He huffed, shaking his head as if to dislodge memories. “I've always loved the idea of flying. The freedom and open sky I thought it would have.” He swallowed thickly, his voice barely coming out in a whisper. “But being up there, nothing could…you can't prepare for that.”
She stopped as they reached her destination and turned to face him. “I'm sorry.”
“Don't be. It's war. It's not supposed to be pretty.”
“Yeah, doesn't mean– it still takes a toll. This might be forward of me, but from what I can see and hear, you're a natural, and all the men look up to you. Your confidence helps them.” Where the words came from to speak to him so openly about such an emotional topic, she was unsure but she had no desire to take them back once they left her lips. If her words even marginally helped him, then it was worth it. 
Slowly his head tilted, hands still stuck in his pockets and highlighted by the light peeking out from under the surrounding huts like a misbehaving child. Abby could not help it as she stared at him, gaze drawn to the enigma of the man before her and how damn handsome he looked right now. No wonder all the women on the base sighed as he walked by. He looked like he should be in films, not in a war. 
“What's your name?”
“What?” She blurted, mind snapping back to reality like a broken rubber band. A flush of embarrassment raced through her at being caught ogling him when he was being so nice to her. 
He chuckled as he rocked back on his heels. “Your real name. I'm certain your parents didn't name you ‘Slugger’.”

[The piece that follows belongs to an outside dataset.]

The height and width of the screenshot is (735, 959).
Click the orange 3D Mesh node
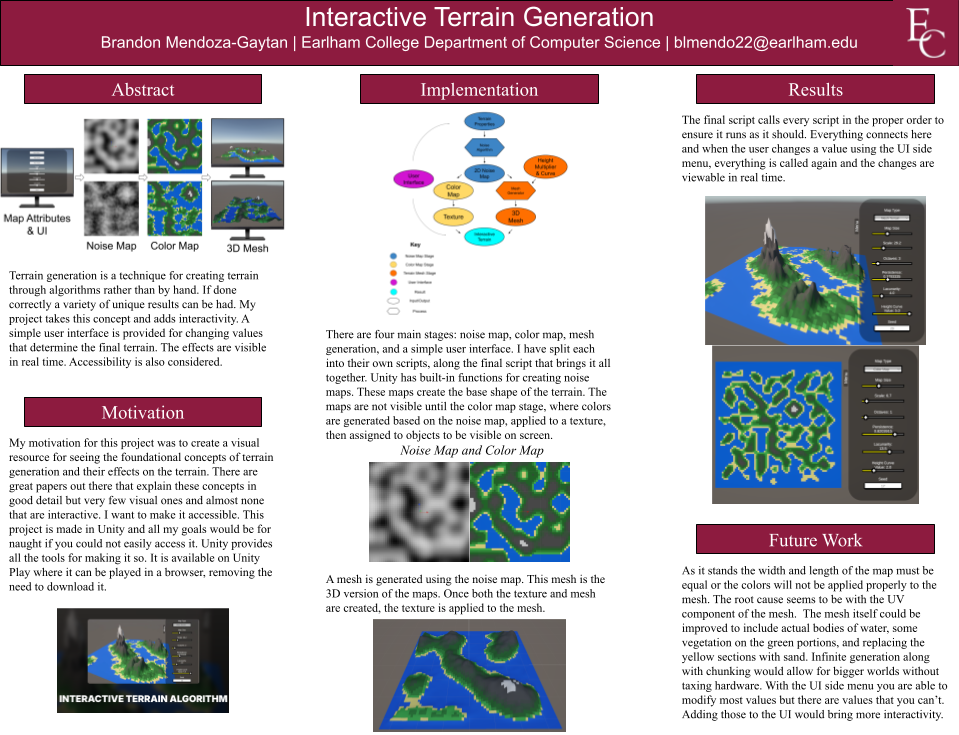[x=515, y=216]
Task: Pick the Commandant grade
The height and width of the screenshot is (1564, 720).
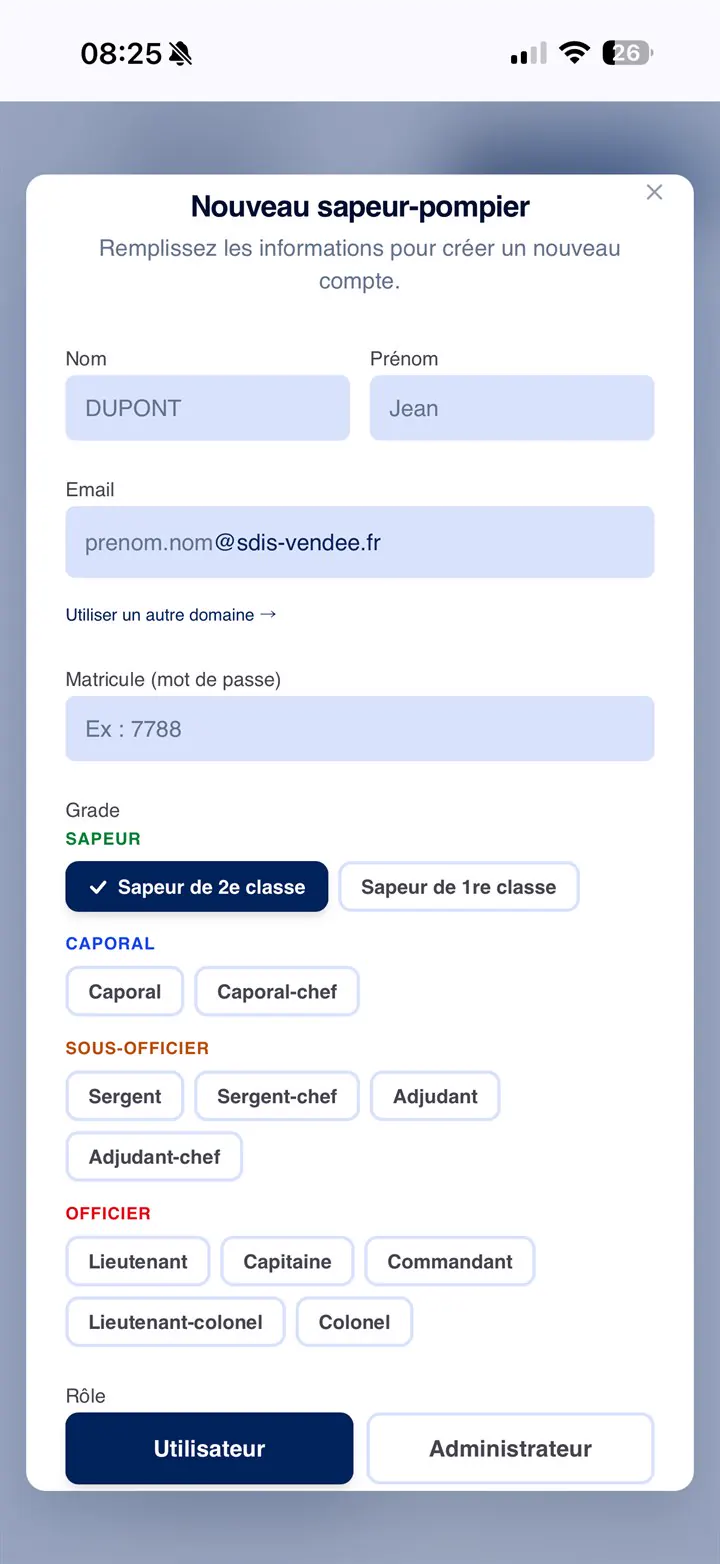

“Oh, ohhh. Right.” She shook her head at her own foolishness, a smile teasing her lips. “It's Abigail. Abigail Lemmons. But you can call me ‘Abby’.”
To her complete shock, he stuck his hand out between the two of them, crossing that no-man's land, and bridging the gap. “Gale Cleven. Pleasure to meet you, Abby.”

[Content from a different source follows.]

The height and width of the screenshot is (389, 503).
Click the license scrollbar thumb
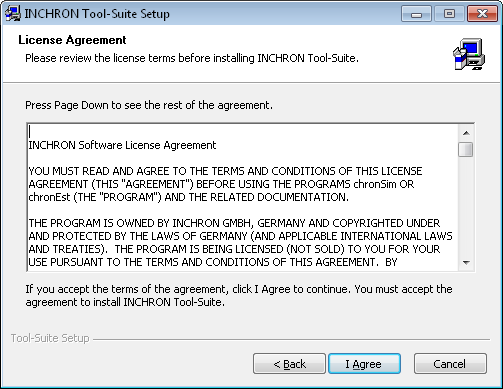(466, 149)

“The pleasure is all mine.” She moved her letter and pencil to the side and shook his hand, savoring the warmth of his hand around hers. Once they let go, she clasped her hands back in front of her body, overly aware of those extremities now. 
He tucked his own hand back into his pocket, a lightness in his voice. “Now you can call me ‘Gale’ or ‘Buck’ since we're friends.”
“Oh? We're friends now?” 
“I reckon so.” He shrugged, rocking back on his heels again. “You said I could call you ‘Abby’ and that's clearly a nickname.”

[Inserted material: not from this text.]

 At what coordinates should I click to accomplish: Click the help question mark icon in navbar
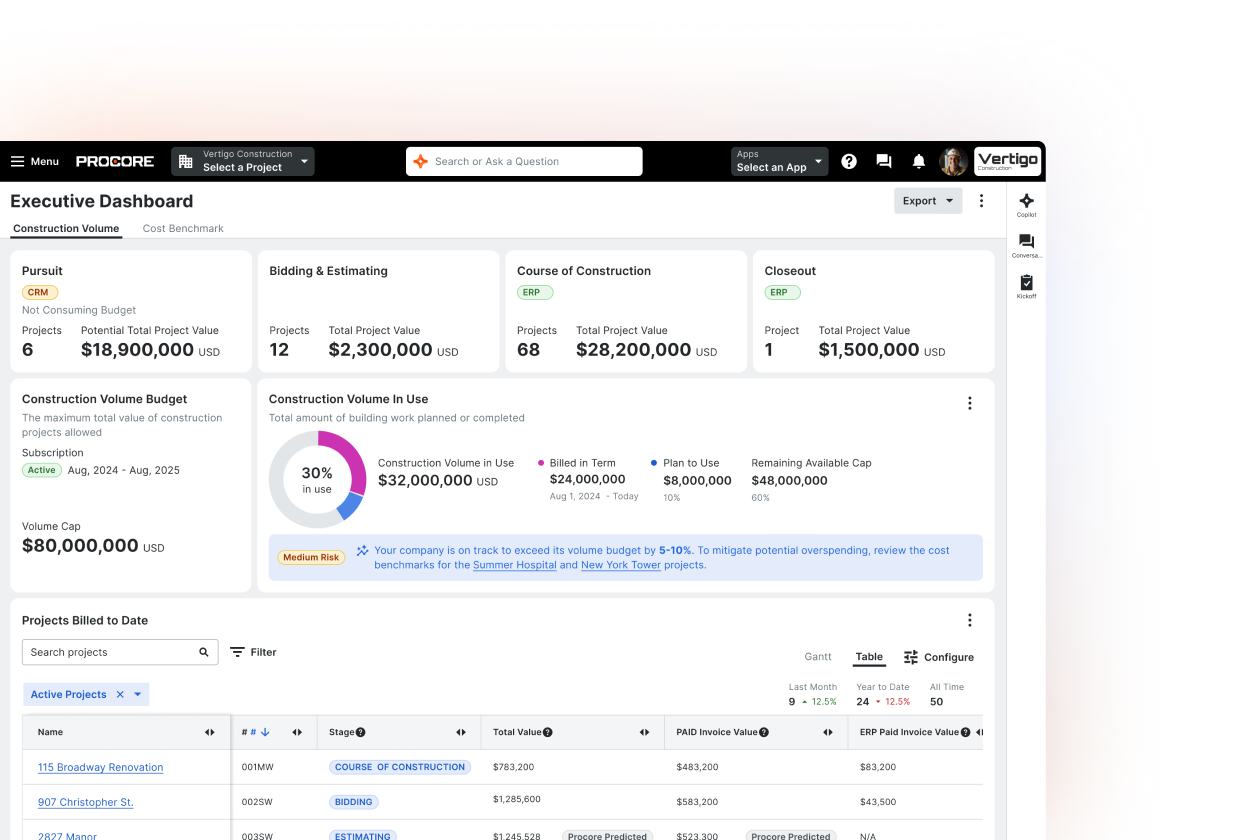point(848,161)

“I–ohhh.” Her mind instantly recalled the earlier conversation when she admitted to not using his or Egan's nicknames because she did not know them well enough. How had he–? “Have you been planning this conversation so I'd use your nickname instead of calling your Major?”
He openly laughed. “No, ma'am…well, maybe a little. I saw an opportunity and took it.”
God, his laugh! It rivaled the feeling of warm, spring sunshine on her skin. Butterflies suddenly swooped in her stomach, disarming her for a moment. Then she recognized the feeling. What was this? She was not allowed to catch feelings for a pretty flyboy. Not. Allowed. She could admire the painting but she was not allowed to purchase it. 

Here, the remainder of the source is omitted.